** START OF DATA EXCERPTS **

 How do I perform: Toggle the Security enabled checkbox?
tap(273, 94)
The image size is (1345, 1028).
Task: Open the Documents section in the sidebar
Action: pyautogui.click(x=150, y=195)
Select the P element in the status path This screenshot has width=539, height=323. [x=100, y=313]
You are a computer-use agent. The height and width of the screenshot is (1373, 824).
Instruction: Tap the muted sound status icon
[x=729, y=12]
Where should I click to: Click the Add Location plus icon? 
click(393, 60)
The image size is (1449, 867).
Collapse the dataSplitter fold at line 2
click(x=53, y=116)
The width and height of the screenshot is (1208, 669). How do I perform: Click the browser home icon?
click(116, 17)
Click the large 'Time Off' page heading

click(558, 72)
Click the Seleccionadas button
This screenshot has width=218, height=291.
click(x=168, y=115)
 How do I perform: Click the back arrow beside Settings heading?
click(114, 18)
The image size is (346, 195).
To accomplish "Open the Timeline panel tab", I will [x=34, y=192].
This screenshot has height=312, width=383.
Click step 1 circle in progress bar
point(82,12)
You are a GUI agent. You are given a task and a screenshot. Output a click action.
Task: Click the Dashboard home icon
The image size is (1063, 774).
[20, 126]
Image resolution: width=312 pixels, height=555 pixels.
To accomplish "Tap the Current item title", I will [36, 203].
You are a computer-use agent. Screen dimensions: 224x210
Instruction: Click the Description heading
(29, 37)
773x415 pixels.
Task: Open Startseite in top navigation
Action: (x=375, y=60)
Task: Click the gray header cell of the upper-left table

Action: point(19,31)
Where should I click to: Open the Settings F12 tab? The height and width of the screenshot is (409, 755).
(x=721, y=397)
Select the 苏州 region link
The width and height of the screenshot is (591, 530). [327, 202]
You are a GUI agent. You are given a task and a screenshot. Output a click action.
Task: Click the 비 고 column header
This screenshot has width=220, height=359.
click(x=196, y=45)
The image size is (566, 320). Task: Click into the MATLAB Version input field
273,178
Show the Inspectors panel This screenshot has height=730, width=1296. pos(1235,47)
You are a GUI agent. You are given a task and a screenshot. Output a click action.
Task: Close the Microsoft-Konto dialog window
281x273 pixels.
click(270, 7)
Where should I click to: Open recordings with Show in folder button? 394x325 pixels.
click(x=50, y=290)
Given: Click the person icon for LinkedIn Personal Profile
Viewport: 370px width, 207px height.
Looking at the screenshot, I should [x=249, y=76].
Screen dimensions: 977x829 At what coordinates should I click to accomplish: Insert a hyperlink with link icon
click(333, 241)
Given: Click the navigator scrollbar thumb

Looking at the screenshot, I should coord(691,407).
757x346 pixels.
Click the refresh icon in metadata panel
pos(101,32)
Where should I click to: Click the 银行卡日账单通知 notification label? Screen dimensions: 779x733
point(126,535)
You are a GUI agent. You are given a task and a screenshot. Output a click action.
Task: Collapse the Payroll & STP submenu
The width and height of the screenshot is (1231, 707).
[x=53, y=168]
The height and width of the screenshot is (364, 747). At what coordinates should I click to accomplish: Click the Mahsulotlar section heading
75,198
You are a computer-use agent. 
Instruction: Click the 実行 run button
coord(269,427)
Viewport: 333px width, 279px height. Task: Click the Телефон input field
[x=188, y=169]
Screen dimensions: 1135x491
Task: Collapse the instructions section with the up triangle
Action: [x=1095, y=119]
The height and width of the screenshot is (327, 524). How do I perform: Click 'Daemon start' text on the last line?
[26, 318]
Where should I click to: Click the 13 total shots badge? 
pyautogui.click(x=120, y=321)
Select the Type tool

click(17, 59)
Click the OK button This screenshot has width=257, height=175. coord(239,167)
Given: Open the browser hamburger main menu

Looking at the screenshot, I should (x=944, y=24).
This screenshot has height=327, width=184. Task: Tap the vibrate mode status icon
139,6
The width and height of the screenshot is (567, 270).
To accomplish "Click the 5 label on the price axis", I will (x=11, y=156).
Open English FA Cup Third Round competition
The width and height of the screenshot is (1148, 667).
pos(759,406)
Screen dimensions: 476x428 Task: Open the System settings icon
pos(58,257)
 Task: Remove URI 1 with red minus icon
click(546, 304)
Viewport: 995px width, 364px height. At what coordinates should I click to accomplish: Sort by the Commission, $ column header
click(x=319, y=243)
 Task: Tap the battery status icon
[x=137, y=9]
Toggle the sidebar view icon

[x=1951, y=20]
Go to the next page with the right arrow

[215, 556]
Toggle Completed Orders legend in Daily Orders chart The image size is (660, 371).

** END OF DATA EXCERPTS **

» EXERCISE INSTRUCTIONS
Rewrite the stretch of lines from the line containing "The width and height of the screenshot is (1208, 669)." through the line containing "Looking at the screenshot, I should [x=249, y=76].", substituting "interface agent" for "GUI agent" and keeping everything else the same.

» EXERCISE SOLUTION
The width and height of the screenshot is (1208, 669). How do I perform: Click the browser home icon?
click(116, 17)
Click the large 'Time Off' page heading

click(558, 72)
Click the Seleccionadas button
This screenshot has width=218, height=291.
click(x=168, y=115)
 How do I perform: Click the back arrow beside Settings heading?
click(114, 18)
The image size is (346, 195).
To accomplish "Open the Timeline panel tab", I will [x=34, y=192].
This screenshot has height=312, width=383.
Click step 1 circle in progress bar
point(82,12)
You are a interface agent. You are given a task and a screenshot. Output a click action.
Task: Click the Dashboard home icon
The image size is (1063, 774).
[20, 126]
Image resolution: width=312 pixels, height=555 pixels.
To accomplish "Tap the Current item title", I will [36, 203].
You are a computer-use agent. Screen dimensions: 224x210
Instruction: Click the Description heading
(29, 37)
773x415 pixels.
Task: Open Startseite in top navigation
Action: (x=375, y=60)
Task: Click the gray header cell of the upper-left table

Action: point(19,31)
Where should I click to: Open the Settings F12 tab? The height and width of the screenshot is (409, 755).
(x=721, y=397)
Select the 苏州 region link
The width and height of the screenshot is (591, 530). [327, 202]
You are a interface agent. You are given a task and a screenshot. Output a click action.
Task: Click the 비 고 column header
This screenshot has width=220, height=359.
click(x=196, y=45)
The image size is (566, 320). Task: Click into the MATLAB Version input field
273,178
Show the Inspectors panel This screenshot has height=730, width=1296. pos(1235,47)
You are a interface agent. You are given a task and a screenshot. Output a click action.
Task: Close the Microsoft-Konto dialog window
281x273 pixels.
click(270, 7)
Where should I click to: Open recordings with Show in folder button? 394x325 pixels.
click(x=50, y=290)
Given: Click the person icon for LinkedIn Personal Profile
Viewport: 370px width, 207px height.
Looking at the screenshot, I should [x=249, y=76].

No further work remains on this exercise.